DATA FOR THE TASK:
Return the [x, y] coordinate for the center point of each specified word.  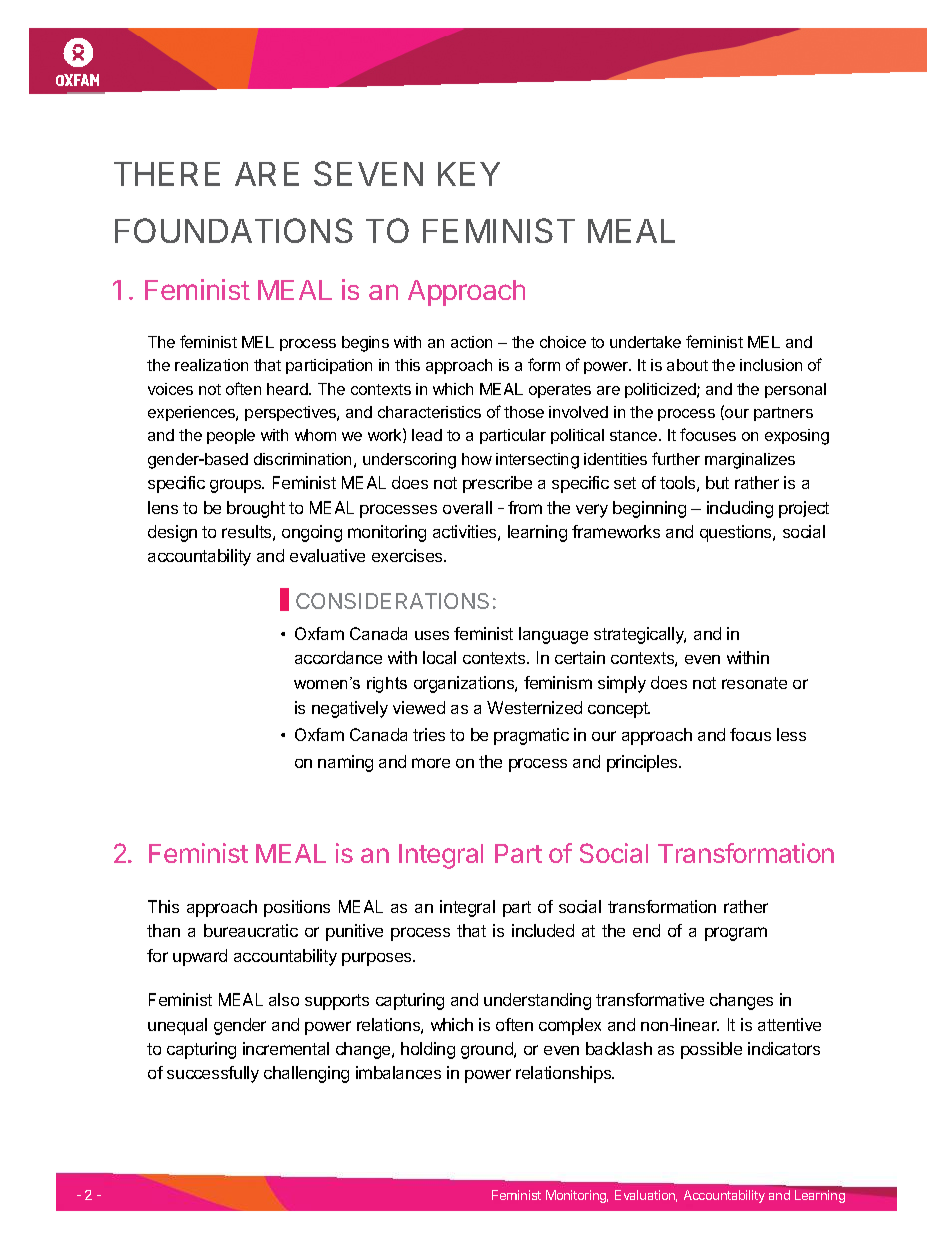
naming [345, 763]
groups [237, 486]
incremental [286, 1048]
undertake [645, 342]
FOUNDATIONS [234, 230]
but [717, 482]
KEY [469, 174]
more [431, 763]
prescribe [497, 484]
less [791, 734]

WRITTEN REQUEST: Return every line of the listing above verbatim, with the picture left out.

ANSWER FOR THIS EXERCISE:
Return the [x, y] coordinate for the center point of each specified word.  
naming [345, 763]
groups [237, 486]
incremental [286, 1048]
undertake [645, 342]
FOUNDATIONS [234, 230]
but [717, 482]
KEY [469, 174]
more [431, 763]
prescribe [497, 484]
less [791, 734]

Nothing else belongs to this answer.